→ **PROBLEM STATEMENT**
With nothing omitted, transcribe the entries exactly as written.

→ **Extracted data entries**
***
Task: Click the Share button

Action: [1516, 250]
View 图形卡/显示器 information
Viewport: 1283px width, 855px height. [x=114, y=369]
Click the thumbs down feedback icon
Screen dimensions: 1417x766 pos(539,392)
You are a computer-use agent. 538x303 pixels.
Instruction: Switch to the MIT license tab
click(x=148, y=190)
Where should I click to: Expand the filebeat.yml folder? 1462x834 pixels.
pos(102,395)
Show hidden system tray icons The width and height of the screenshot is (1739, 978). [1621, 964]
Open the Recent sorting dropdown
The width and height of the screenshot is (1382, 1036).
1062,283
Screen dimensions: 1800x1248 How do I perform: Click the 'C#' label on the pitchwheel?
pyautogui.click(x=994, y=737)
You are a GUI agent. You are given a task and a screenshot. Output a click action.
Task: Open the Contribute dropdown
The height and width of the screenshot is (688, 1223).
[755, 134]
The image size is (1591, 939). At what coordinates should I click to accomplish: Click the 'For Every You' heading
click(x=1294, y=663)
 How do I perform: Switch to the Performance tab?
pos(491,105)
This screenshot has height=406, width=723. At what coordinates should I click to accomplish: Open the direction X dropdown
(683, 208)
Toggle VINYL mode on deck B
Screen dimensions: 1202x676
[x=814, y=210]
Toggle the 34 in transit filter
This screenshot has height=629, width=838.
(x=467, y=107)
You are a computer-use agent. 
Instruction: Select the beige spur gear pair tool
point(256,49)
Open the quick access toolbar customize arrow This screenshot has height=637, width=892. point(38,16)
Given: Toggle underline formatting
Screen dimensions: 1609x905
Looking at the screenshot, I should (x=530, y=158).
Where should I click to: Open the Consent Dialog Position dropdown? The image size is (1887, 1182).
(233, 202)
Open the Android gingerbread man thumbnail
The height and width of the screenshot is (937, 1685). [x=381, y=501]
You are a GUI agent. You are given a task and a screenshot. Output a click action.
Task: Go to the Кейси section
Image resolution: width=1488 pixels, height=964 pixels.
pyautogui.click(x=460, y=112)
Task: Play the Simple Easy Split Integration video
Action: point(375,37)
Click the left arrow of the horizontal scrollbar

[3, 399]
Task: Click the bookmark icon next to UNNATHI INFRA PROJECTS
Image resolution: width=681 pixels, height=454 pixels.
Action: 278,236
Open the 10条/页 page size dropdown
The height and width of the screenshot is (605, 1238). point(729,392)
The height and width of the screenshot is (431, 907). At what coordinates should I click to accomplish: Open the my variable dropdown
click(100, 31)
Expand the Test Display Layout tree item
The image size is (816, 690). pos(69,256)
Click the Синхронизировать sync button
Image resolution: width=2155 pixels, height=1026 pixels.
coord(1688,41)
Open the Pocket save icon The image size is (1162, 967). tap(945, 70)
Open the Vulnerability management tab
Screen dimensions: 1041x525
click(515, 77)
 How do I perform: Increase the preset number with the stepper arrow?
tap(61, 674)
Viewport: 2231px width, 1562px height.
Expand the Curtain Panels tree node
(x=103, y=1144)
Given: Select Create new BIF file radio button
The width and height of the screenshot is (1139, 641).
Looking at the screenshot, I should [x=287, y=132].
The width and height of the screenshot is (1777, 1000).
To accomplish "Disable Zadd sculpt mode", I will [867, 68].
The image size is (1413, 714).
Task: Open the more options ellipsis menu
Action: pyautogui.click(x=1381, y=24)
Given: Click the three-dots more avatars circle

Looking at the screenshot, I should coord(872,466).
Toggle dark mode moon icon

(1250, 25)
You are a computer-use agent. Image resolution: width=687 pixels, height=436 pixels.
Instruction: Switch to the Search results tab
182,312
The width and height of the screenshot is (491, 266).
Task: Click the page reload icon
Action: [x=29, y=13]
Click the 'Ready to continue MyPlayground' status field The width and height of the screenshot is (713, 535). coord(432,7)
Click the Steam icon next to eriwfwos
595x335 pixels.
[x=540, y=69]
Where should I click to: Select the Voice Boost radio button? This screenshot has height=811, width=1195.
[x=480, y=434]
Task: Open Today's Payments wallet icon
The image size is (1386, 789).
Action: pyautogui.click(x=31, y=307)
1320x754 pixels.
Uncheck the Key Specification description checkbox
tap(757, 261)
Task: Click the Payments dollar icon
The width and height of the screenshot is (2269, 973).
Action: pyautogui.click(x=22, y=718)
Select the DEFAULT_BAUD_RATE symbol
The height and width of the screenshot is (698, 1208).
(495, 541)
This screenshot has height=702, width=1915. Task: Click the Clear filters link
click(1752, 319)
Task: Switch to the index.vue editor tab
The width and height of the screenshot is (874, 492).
***
→ **EXPECTED ANSWER**
Task: Click the Share button

Action: [1516, 250]
View 图形卡/显示器 information
Viewport: 1283px width, 855px height. [x=114, y=369]
Click the thumbs down feedback icon
Screen dimensions: 1417x766 pos(539,392)
You are a computer-use agent. 538x303 pixels.
Instruction: Switch to the MIT license tab
click(x=148, y=190)
Where should I click to: Expand the filebeat.yml folder? 1462x834 pixels.
pos(102,395)
Show hidden system tray icons The width and height of the screenshot is (1739, 978). [1621, 964]
Open the Recent sorting dropdown
The width and height of the screenshot is (1382, 1036).
1062,283
Screen dimensions: 1800x1248 How do I perform: Click the 'C#' label on the pitchwheel?
pyautogui.click(x=994, y=737)
You are a GUI agent. You are given a task and a screenshot. Output a click action.
Task: Open the Contribute dropdown
The height and width of the screenshot is (688, 1223).
[755, 134]
The image size is (1591, 939). At what coordinates should I click to accomplish: Click the 'For Every You' heading
click(x=1294, y=663)
 How do I perform: Switch to the Performance tab?
pos(491,105)
This screenshot has height=406, width=723. At what coordinates should I click to accomplish: Open the direction X dropdown
(683, 208)
Toggle VINYL mode on deck B
Screen dimensions: 1202x676
[x=814, y=210]
Toggle the 34 in transit filter
This screenshot has height=629, width=838.
(x=467, y=107)
You are a computer-use agent. 
Instruction: Select the beige spur gear pair tool
point(256,49)
Open the quick access toolbar customize arrow This screenshot has height=637, width=892. point(38,16)
Given: Toggle underline formatting
Screen dimensions: 1609x905
Looking at the screenshot, I should (x=530, y=158).
Where should I click to: Open the Consent Dialog Position dropdown? The image size is (1887, 1182).
(233, 202)
Open the Android gingerbread man thumbnail
The height and width of the screenshot is (937, 1685). [x=381, y=501]
You are a GUI agent. You are given a task and a screenshot. Output a click action.
Task: Go to the Кейси section
Image resolution: width=1488 pixels, height=964 pixels.
pyautogui.click(x=460, y=112)
Task: Play the Simple Easy Split Integration video
Action: point(375,37)
Click the left arrow of the horizontal scrollbar

[3, 399]
Task: Click the bookmark icon next to UNNATHI INFRA PROJECTS
Image resolution: width=681 pixels, height=454 pixels.
Action: 278,236
Open the 10条/页 page size dropdown
The height and width of the screenshot is (605, 1238). point(729,392)
The height and width of the screenshot is (431, 907). At what coordinates should I click to accomplish: Open the my variable dropdown
click(100, 31)
Expand the Test Display Layout tree item
The image size is (816, 690). pos(69,256)
Click the Синхронизировать sync button
Image resolution: width=2155 pixels, height=1026 pixels.
coord(1688,41)
Open the Pocket save icon The image size is (1162, 967). tap(945, 70)
Open the Vulnerability management tab
Screen dimensions: 1041x525
click(515, 77)
 How do I perform: Increase the preset number with the stepper arrow?
tap(61, 674)
Viewport: 2231px width, 1562px height.
Expand the Curtain Panels tree node
(x=103, y=1144)
Given: Select Create new BIF file radio button
The width and height of the screenshot is (1139, 641).
Looking at the screenshot, I should [x=287, y=132].
The width and height of the screenshot is (1777, 1000).
To accomplish "Disable Zadd sculpt mode", I will [867, 68].
The image size is (1413, 714).
Task: Open the more options ellipsis menu
Action: pyautogui.click(x=1381, y=24)
Given: Click the three-dots more avatars circle

Looking at the screenshot, I should coord(872,466).
Toggle dark mode moon icon

(1250, 25)
You are a computer-use agent. Image resolution: width=687 pixels, height=436 pixels.
Instruction: Switch to the Search results tab
182,312
The width and height of the screenshot is (491, 266).
Task: Click the page reload icon
Action: [x=29, y=13]
Click the 'Ready to continue MyPlayground' status field The width and height of the screenshot is (713, 535). coord(432,7)
Click the Steam icon next to eriwfwos
595x335 pixels.
[x=540, y=69]
Where should I click to: Select the Voice Boost radio button? This screenshot has height=811, width=1195.
[x=480, y=434]
Task: Open Today's Payments wallet icon
The image size is (1386, 789).
Action: pyautogui.click(x=31, y=307)
1320x754 pixels.
Uncheck the Key Specification description checkbox
tap(757, 261)
Task: Click the Payments dollar icon
The width and height of the screenshot is (2269, 973).
Action: pyautogui.click(x=22, y=718)
Select the DEFAULT_BAUD_RATE symbol
The height and width of the screenshot is (698, 1208).
(495, 541)
This screenshot has height=702, width=1915. Task: Click the Clear filters link
click(1752, 319)
Task: Switch to the index.vue editor tab
The width and height of the screenshot is (874, 492).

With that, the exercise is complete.